A program operation of the flash memory cell is generally performed through Fowler-Nordheim tunneling (hereinafter, referred to as “F-N tunneling”) generated by applying a high program voltage Vpp having a positive level, e.g. 15V to 20V, to the control gate after connecting source/drain areas and the semiconductor substrate, i.e. bulk area to a ground.
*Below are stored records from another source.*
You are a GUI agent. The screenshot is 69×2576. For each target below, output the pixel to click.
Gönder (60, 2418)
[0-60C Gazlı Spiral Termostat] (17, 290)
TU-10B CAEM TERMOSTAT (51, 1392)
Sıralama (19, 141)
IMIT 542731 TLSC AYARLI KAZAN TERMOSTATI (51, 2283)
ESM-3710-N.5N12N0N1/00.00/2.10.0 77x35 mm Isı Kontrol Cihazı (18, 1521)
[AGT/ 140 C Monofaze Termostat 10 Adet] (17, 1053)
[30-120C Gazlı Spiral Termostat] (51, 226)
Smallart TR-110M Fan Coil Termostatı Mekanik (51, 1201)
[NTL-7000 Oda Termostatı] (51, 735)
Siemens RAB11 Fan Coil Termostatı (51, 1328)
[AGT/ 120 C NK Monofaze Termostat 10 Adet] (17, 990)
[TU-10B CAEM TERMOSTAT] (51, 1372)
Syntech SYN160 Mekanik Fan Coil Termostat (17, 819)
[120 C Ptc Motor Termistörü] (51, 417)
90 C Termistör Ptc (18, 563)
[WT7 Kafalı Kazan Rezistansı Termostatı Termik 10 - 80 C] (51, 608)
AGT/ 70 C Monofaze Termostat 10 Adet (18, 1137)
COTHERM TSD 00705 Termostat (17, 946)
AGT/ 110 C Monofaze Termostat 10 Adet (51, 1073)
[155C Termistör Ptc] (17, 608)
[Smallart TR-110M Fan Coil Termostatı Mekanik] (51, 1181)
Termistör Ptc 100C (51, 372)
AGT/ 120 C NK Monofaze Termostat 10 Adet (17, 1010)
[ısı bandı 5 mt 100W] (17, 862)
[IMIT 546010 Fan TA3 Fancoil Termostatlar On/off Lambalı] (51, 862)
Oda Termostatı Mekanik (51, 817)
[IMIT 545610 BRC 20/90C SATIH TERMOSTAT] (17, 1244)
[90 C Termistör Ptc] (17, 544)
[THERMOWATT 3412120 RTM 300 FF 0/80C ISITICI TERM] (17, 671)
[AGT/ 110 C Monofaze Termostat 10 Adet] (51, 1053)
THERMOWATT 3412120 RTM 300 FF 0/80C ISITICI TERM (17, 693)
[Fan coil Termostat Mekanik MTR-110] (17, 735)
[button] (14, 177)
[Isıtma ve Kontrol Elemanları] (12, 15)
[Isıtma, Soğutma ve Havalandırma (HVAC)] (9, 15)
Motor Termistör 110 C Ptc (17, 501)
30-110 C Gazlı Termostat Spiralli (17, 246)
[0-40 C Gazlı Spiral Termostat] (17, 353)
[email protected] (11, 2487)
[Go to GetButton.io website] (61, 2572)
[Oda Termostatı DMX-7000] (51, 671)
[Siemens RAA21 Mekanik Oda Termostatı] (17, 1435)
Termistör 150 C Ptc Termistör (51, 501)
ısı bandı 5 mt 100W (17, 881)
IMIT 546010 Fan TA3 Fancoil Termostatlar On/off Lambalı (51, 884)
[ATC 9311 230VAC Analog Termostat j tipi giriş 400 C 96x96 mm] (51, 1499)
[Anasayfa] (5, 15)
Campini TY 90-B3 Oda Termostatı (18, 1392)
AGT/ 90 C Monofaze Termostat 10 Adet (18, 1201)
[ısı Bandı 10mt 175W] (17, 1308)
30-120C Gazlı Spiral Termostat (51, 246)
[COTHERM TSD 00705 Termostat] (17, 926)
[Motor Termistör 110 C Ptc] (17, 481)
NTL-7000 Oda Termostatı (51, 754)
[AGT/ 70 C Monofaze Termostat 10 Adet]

Here, an electric field, generated by the voltage Vpp applied to the control gate, moves electrons of the bulk area to the floating gate through F-N tunneling, thereby increasing a threshold voltage of the memory cell.
An erase operation of the memory cell is performed through F-N tunneling generated by applying a high erase voltage Vera having a negative level, e.g. −10V to the control gate and applying a certain voltage, e.g. −5V to the bulk area, and is simultaneously performed in a unit of a sector sharing the bulk area.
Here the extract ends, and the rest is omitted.